Folks want to know what you know when purchasing a home in NC. It is most often a MUCH smoother transaction, when everyone goes into a transaction 'eyes wide open', - when current issues are shared, especially when the seller is in process of fixing, or they offer a series of estimates to fix, the buyers are more likely to think the sellers are being honest, and the sellers are not holding their breath wondering whether things will come up during the inspection. A great way for a seller to list a home for sale, is by using the Certified Pre-Owned Program - for more information.

Here are some guidelines from the North Carolina Real Estate Commission, regarding Material Facts.

Facts about the property itself

This category comprises significant property defects or abnormalities such as:

• structural defect(s),

• malfunctioning system(s),

• leaking roof, or

• drainage or flooding problem(s). Facts that relate directly to the property This category includes external factors that affect the use, desirability, or value of a property such as:

• a pending zoning change,

• existence of restrictive covenants,

• plans to widen a street, or

• plans to build a shopping center adjacent to a property.

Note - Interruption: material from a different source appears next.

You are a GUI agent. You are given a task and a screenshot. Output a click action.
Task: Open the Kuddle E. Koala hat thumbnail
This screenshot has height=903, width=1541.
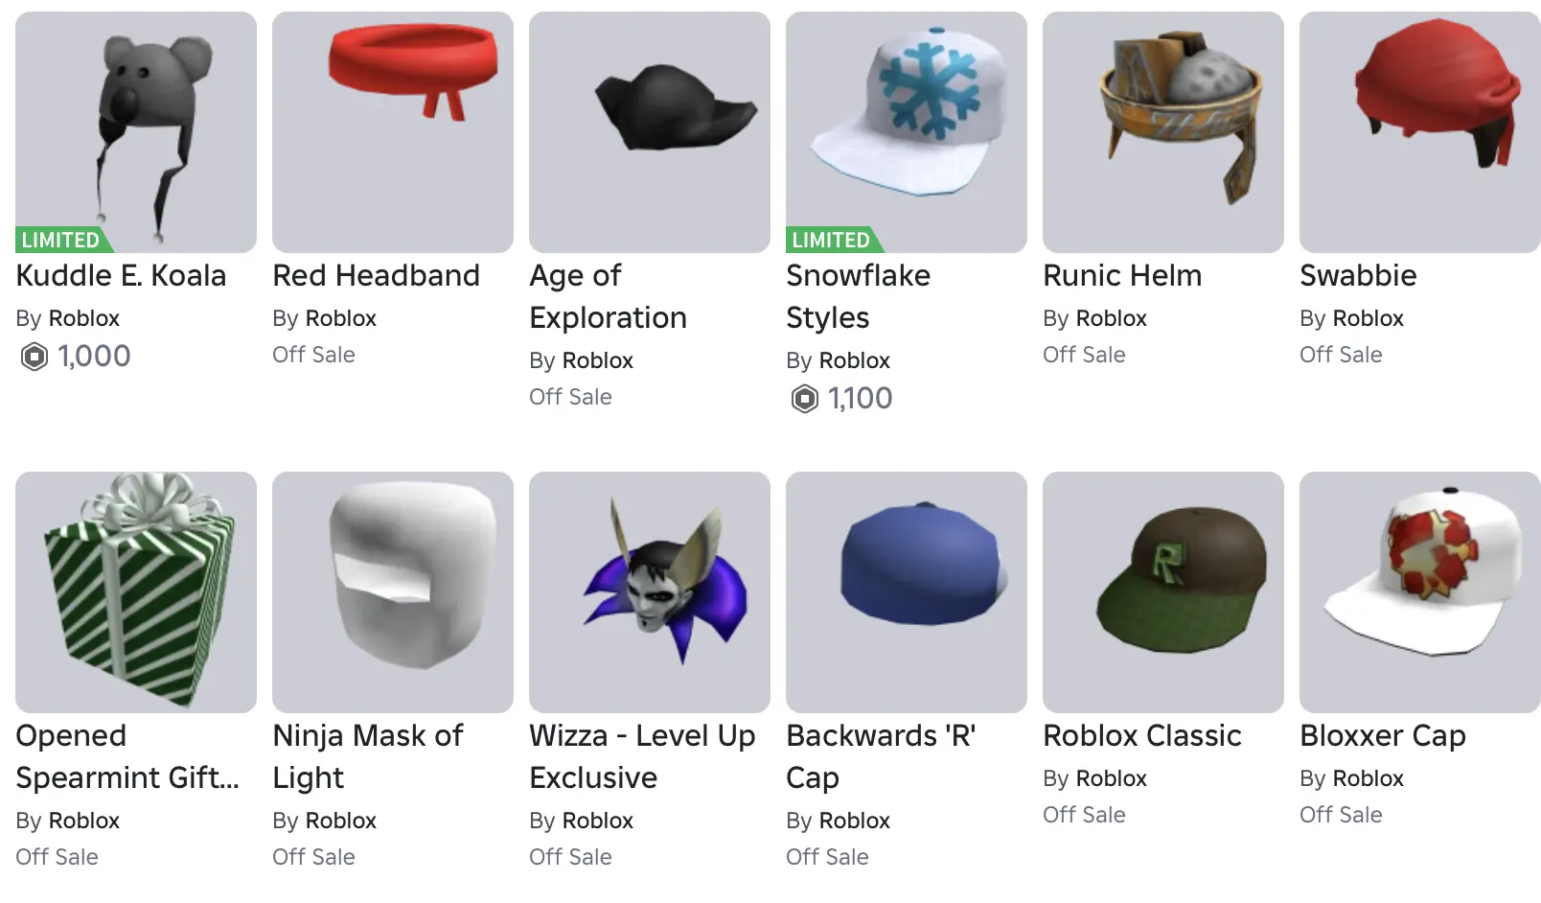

Facts directly affecting the principal’s ability to complete the transaction

This category includes any fact that might adversely affect the ability of a principal (seller or buyer) to consummate the transaction such as:

• buyer’s inability to qualify for a loan,

• inability to close on a home without selling a currently owned home, or

• seller’s inability to convey clear title due to the commencement of a foreclosure sale or judgment lien on the property.

Facts that are known to be of special importance to a party

This category includes facts of special interest or importance to a party such as:

• specific zoning restrictions,

• the refusal to purchase a home within a neighborhood governed by an HOA,

• the refusal to purchase a home within the city limits, or

• the refusal to purchase a home that has been previously occupied by a pet.

Additional Facts That Must Be Disclosed to an Agent’s Principal Under agency law, an agent must disclose to the principal any information that may affect the principal’s rights and interests or influence the decision of the principal in the transaction. Relevant information that a broker-agent must share only with his/her principal includes:

• the other party’s willingness to agree to price or terms different from those previously stated,

• the other party’s motivation for engaging in the transaction, or

• any other information that might affect the principal’s rights and interests or influence the principal’s decision in a transaction.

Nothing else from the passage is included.